Even if you are married at the end of the year, you may still be able to use head of household. You must meet all of the following tests:

  1. You and your spouse file separate returns.
  2. Your spouse didn't live in the household, even for one night, during the last six months of the year.
  3. You maintain your home as a household that was the main home for a child, stepchild, or adopted child for more than half of the year or for a foster child for the entire year.
  4. You can claim that child as a dependent.
  5. You provide more than half of the cost of maintaining that household.

You are a U.S. citizen during the entire tax year.

Married Filing Jointly
You can file a joint return if at the end of the year you are:

  • Married and living together with your spouse;
  • Married and living apart, but aren't legally separated under a decree of divorce or separate maintenance;
  • Separated under a divorce decree that isn't final;
  • Living in a common law marriage, if your state recognizes this type of marriage

Married Filing Separately
Even if you do qualify to use married filing joint, you can voluntarily choose the married filing separately filing status if you are married at the end of the year. If you don't qualify for any of the other filing statuses, you must use the married filing separately status.
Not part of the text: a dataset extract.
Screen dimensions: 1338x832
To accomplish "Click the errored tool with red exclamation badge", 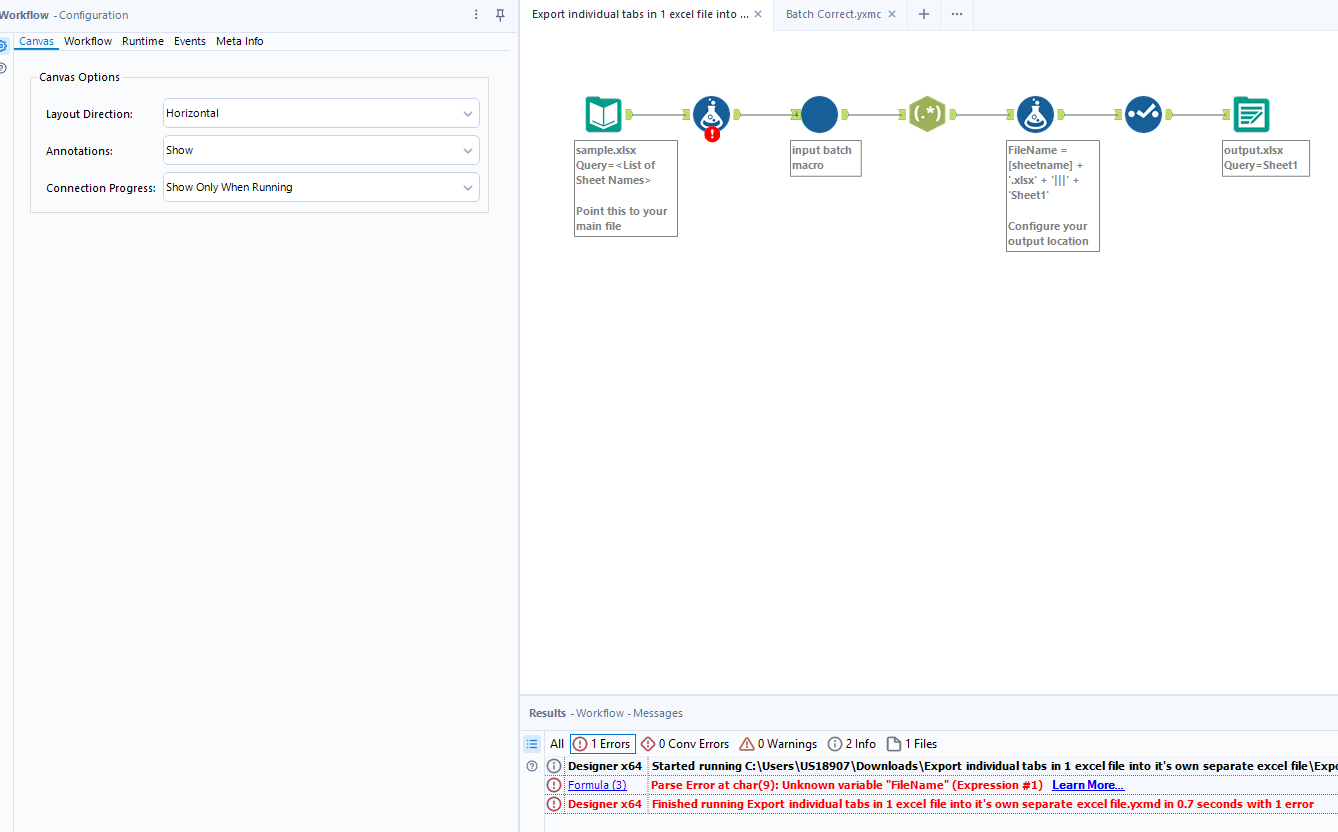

Child and Dependent Care Credit
You have probably heard a lot about the child tax credit. Don't overlook another credit that you deserve, the child and dependent care credit. You may be able to claim the credit if you pay someone to care for a child younger than age 13. The credit can be up to 30 percent of your expenses. To qualify, you must pay these expenses so you can work or look for work.

There are two issues you need to understand regarding the credit for child and dependent care expenses. First, your filing status will affect the tests you must meet for taking the credit. Second, you may also need to understand how the assignment of the dependency exemption will affect eligibility for this credit.

According to IRS Publication 503, Child and Dependent Care Expenses, taxpayers can take this credit if they meet all the following tests:

  1. The care must be for one or more qualifying persons who are identified on the tax credit form.
  2. You must keep up a home that you live in with the qualifying person or persons.
  3. You must have must have earned income during the year.
  4. You must pay care expenses so you can work or look for work.
  5. You must make the care payments to someone you cannot claim as a dependent.
  6. You must identify the care provider on your tax return.
  7. Your filing status must be single, head of house-hold, qualifying widow or widower with dependent child, or married filing jointly. You must file a joint return if you are married, unless an exception applies to you

Special rules apply to married couples living apart and divorced or legally separated parents. You can use the married filing separate filling status and still claim the credit if you meet these three tests:

  1. Your home is the home of the qualifying person for more than half the year.
  2. You pay more than half the cost of keeping up the home for the year.
  3. Your spouse didn't live in the home for the last six months of the year.

There also is a dollar limit on the amount of work-related expenses that can be used to figure the credit. This annual limit is $2,400 for one qualifying person.

Example
In July of this year, you returned to work. You enrolled your 3-year-old daughter in a nursery school that provides preschool child care. You paid $300 per month for the child care. You can use the full $1,800 you paid ($300 × 6 months) as qualified expenses since it doesn't exceed the yearly $2,400 limit.

Dependency exemptions
As a single parent, you might wonder how eligibility for the credit is affected by which parent has the dependency exemption. Assignment of the dependency exemption doesn't affect the credit. If the noncustodial parent claims the dependency exemption, the custodial parent can still take the child care credit. Noncustodial parents can't claim a child as a dependent unless either:

  • The custodial parent signs Form 8332, agreeing he won't claim an exemption for the child that year, or
  • The noncustodial parent provides at least $600 for the child's support and can claim the child's exemption by a pre-1985 agreement.

Example
You are divorced and have custody of your 6-year-old daughter. Your ex-spouse claims the exemption. You pay child care expenses so that you can work. You can claim credit for those expenses even though your ex-spouse claims an exemption for your daughter.

Claiming the credit
To claim the credit, you must file Form 1040 or Form 1040A. If you file form 1040, complete Form 2441 and attach it. Enter the credit on line 44 of your Form 1040. If you file Form 1040A, complete Schedule 2 and attach it. Enter the credit on line 27 of your Form 1040A. You should also be aware that this credit can't exceed your tax liability. Any part of the credit that is more than your tax won't be refunded.

For more information on this credit, consult IRS Publication 503: Child and Dependent Care Expenses.

Conclusion
One of the few things that can make the divorce process more difficult is a situation involving children. As a new single parent preparing for next year's tax season, you will probably encounter instances where the change in your marital status will affect your taxes. This tax tip focuses on two tax consequences likely to affect you. Divorce will change your filing status and may affect your eligibility for the child and dependent care credit. Don't be caught off-guard during next year's tax season.